Alex Thorpe, the budget team’s management analyst, said the team reached out to residents at the Evanston Streets Alive! festival in September to gather suggestions on budget allocation. Of residents surveyed, 32 percent said they wanted to see the money put into street improvements, Thorpe said. The team also reached out through social media and other methods.

Karen Danczak Lyons, the director of the Evanston Public Library, said the library receives some of its funds from property taxes. Compared with neighboring areas, including Skokie and Arlington Heights, EPL receives less property tax support, she said.

Ald.
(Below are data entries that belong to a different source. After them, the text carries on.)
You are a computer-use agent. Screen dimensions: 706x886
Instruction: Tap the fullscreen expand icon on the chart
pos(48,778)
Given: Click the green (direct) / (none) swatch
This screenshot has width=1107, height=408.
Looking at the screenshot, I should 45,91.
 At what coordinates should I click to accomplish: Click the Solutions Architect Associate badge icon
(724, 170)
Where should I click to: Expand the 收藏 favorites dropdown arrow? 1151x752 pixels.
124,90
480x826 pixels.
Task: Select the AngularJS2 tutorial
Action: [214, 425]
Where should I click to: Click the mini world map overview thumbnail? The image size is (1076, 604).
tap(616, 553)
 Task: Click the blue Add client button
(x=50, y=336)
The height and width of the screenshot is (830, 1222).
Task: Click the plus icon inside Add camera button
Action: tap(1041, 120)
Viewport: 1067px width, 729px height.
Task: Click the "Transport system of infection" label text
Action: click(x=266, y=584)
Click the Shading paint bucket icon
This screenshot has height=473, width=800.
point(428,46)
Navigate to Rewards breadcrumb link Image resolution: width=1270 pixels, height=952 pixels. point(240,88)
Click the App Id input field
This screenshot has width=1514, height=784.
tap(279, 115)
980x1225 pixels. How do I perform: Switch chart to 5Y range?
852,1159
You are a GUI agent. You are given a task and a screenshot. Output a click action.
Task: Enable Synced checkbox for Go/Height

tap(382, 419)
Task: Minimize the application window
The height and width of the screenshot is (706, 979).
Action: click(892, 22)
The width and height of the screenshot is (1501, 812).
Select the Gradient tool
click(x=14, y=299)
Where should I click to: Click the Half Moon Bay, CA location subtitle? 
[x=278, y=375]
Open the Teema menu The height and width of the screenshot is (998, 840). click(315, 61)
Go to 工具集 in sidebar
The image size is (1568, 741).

Coleen Burrus (9th) said she agreed with Bobkiewicz that this is the most fiscally responsible budget yet, other than the requested increase in funds from the library.

Mayor Elizabeth Tisdahl said she supports giving the library more money in order to ensure that younger students are reading at appropriate levels for their ages.

Joe McRae, deputy city manager and director of parks, recreation and community services, said there has been progress in dealing with youth and young adults, but it’s still an area that can improve. Although there has been effective outreach to young males seeking assistance, there hasn’t been enough toward young females, he said. New positions in the proposed budget could help provide that outreach, he said.

If the proposed budget is approved, the city will have the opportunity to add new positions in the general assistance administration and positions related to workforce development of at-risk families.

“We’re doing all the things that a good community, that a livable community should do,” Bobkiewicz said. “I appreciate the hard decisions that this City Council has made the past few years, and I know, unfortunately, that there are still hard decisions to make as we move forward.”